EXERCISES TO COMPLETE ▸
1 – According to the Stable Bonus Fund passage, why do interim bonus rates cover the period from the previous bonus declaration date to the claim date?
2 – Write out the Stable Bonus Fund passage word for word, from "The graph below" up to and including "in the fund.".
3 – Extend the passage on the Stable Bonus Fund, starting after its last sentence.

*** SELECTED TEXT ***

Impact on Recent and Upcoming Maturities
This smoothing has provided relief to investors in the fund who have matured their plans recently; and provides some comfort and stability to investors with upcoming maturities.
The graph below shows how R1 000 pm invested in the Stable Bonus Fund (with zero cover) from June 2000 to February 2020 would have grown relative to similar balanced investment funds. The smoothing mechanism has boosted maturities in the last five years when equity markets have been very volatile but overall showed low growth.
*Source: Based on own analysis of Stable Bonus Fund and ASISA data. Values shown are for retirement portfolios, after investment cost, but before product fees.
As bonuses are declared annually, interim bonus rates apply to the period that runs from the previous bonus declaration date to the claim date. This approach is fair to policyholders who leave the fund (due to a claim) as well as those who remain invested in the fund.

*** End of SELECTED TEXT ***
*** DATASET ENTRIES ***

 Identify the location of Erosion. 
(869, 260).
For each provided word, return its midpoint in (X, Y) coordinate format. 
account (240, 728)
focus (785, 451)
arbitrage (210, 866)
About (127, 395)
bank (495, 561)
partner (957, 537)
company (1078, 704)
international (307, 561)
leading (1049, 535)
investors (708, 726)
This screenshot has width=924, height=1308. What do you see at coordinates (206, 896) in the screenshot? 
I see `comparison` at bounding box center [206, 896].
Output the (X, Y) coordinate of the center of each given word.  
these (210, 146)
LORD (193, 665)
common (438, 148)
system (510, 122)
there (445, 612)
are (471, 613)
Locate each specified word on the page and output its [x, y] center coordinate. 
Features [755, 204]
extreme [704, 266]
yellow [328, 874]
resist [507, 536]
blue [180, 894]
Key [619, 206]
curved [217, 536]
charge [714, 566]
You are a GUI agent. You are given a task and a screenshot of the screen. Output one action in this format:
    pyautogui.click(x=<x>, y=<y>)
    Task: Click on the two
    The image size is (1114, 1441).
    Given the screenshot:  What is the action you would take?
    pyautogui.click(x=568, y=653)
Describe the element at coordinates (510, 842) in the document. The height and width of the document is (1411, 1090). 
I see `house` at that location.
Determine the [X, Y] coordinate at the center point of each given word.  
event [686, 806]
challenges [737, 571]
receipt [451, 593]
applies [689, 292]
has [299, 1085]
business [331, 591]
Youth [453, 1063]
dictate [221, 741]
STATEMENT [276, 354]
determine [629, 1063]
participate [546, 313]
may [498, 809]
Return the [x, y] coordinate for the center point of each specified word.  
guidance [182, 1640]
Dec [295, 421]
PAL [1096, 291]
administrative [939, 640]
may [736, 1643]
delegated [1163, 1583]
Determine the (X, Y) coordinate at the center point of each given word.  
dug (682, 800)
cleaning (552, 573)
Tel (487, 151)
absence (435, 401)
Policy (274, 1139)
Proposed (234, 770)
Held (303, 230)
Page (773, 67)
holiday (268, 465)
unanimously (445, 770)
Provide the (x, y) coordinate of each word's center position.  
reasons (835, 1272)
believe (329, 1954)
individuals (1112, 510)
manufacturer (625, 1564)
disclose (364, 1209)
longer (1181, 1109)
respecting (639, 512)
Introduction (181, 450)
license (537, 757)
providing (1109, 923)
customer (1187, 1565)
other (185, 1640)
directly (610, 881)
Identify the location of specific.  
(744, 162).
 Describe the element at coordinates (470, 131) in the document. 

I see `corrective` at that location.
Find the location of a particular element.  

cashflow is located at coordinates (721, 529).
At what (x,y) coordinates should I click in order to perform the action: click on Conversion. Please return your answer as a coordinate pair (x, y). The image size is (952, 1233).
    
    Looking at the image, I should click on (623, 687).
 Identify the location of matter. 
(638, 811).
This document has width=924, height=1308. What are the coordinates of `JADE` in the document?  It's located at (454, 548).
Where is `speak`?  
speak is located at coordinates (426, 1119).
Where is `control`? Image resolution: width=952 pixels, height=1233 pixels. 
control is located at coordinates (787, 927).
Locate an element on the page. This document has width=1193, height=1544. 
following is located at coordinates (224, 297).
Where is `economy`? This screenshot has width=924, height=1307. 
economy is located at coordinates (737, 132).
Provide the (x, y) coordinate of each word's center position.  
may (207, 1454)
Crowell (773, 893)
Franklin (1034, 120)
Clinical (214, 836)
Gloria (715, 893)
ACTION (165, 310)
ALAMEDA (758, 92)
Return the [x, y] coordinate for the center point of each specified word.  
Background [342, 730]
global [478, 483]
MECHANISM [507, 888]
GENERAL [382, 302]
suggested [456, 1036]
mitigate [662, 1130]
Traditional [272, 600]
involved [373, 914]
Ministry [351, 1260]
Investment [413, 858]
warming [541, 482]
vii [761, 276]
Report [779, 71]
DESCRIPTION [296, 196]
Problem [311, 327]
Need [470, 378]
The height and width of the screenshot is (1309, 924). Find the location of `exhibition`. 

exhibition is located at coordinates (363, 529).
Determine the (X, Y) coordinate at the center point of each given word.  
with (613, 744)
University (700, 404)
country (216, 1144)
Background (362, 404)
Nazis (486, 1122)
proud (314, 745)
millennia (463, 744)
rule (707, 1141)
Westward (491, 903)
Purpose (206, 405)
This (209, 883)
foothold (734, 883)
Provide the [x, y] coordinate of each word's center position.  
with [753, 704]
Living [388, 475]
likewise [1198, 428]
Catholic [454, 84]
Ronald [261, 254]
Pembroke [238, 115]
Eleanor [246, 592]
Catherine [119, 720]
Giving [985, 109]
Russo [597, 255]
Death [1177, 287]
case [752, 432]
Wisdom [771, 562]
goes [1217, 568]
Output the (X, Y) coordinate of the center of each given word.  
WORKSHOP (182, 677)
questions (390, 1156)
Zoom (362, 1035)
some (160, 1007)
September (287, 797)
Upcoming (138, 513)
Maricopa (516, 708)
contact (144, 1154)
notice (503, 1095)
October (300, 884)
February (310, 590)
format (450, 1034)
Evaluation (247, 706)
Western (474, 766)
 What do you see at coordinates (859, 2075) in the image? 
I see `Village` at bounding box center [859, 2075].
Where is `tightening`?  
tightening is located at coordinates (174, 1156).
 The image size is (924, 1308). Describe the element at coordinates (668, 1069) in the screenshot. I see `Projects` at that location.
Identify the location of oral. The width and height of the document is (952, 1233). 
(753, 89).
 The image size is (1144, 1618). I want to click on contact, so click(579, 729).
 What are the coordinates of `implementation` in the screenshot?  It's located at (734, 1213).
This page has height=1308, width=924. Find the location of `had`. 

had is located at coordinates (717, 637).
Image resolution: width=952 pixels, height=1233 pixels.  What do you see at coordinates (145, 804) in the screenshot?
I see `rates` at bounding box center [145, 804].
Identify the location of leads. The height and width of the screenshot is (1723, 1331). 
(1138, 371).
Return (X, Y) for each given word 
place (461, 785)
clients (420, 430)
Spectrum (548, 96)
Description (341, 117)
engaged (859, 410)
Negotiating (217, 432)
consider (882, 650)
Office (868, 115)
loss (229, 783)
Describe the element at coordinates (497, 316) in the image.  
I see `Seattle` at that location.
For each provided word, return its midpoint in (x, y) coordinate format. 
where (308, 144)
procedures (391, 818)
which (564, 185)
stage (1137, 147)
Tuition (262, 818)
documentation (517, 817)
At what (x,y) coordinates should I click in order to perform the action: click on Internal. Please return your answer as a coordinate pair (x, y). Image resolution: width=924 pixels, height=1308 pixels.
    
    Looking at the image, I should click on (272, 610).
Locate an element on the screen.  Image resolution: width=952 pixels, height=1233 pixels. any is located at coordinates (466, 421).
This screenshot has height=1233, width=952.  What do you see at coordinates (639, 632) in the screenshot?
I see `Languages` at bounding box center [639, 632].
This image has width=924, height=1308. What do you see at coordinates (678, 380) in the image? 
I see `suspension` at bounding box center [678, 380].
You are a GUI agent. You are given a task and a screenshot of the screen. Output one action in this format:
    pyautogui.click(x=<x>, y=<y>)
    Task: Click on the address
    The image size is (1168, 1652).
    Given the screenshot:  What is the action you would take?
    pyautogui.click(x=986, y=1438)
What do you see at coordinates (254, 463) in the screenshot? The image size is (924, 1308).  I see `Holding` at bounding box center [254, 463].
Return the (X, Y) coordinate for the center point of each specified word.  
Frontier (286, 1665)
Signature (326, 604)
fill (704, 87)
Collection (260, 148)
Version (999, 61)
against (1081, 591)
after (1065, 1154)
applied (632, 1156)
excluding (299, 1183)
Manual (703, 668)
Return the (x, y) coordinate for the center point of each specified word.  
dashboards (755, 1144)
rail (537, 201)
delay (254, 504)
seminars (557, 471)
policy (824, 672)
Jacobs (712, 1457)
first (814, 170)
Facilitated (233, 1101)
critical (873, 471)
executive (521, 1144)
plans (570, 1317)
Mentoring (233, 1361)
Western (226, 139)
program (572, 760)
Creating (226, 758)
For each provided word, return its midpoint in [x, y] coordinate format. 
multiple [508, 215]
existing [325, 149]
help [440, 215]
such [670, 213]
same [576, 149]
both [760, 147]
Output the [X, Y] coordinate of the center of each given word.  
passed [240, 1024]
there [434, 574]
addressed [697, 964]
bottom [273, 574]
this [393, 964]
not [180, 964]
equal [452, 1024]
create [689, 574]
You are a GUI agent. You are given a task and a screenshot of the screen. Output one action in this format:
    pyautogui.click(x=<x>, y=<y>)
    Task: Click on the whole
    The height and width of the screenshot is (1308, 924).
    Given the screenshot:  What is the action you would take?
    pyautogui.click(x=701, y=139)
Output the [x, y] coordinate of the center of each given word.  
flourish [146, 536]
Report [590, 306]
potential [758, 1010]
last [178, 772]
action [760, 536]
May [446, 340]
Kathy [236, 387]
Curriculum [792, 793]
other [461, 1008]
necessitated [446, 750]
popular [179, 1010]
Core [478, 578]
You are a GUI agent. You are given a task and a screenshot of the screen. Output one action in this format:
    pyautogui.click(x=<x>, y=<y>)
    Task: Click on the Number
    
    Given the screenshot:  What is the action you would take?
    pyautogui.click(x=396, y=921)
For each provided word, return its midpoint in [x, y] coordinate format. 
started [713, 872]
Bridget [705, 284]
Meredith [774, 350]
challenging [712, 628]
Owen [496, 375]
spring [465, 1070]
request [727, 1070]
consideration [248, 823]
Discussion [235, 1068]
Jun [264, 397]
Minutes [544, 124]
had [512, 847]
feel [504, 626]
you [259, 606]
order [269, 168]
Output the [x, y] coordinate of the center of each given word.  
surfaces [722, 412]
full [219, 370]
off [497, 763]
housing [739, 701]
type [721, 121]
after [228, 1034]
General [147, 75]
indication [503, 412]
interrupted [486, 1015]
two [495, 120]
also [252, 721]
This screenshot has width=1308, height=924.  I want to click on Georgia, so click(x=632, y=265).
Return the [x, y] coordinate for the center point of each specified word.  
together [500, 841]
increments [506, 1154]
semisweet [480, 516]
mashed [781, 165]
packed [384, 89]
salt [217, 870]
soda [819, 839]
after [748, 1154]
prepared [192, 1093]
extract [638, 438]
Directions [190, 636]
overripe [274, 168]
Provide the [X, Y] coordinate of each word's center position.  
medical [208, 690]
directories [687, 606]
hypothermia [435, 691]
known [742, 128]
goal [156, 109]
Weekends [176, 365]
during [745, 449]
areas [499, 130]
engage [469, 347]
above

*** End of DATASET ENTRIES ***

ANSWER LIST ▸
1 – Bonuses are declared only once a year, so a claim made between declarations needs interim rates for the time since the last declaration. The passage adds that this approach is fair both to policyholders who leave the fund because of a claim and to those who stay invested.

2 –
The graph below shows how R1 000 pm invested in the Stable Bonus Fund (with zero cover) from June 2000 to February 2020 would have grown relative to similar balanced investment funds. The smoothing mechanism has boosted maturities in the last five years when equity markets have been very volatile but overall showed low growth.
*Source: Based on own analysis of Stable Bonus Fund and ASISA data. Values shown are for retirement portfolios, after investment cost, but before product fees.
As bonuses are declared annually, interim bonus rates apply to the period that runs from the previous bonus declaration date to the claim date. This approach is fair to policyholders who leave the fund (due to a claim) as well as those who remain invested in the fund.

3 –
Interim bonuses would normally be equal to the lower of the immediate past annual bonus and the annual bonus rate that is projected to be declared at the next annual bonus declaration.
It is difficult to predict when markets will recover from the pandemic’s impact. Given the ongoing volatility that can be expected and the recent investment performance of the assets in the fund, the interim rate to maturity and death claims from 1 June 2020 has been set to 0%.
The graph below shows the performance of different types of investment funds over the first quarter of 2020. A bonus of 0% means that maturing plans have been shielded from recent losses.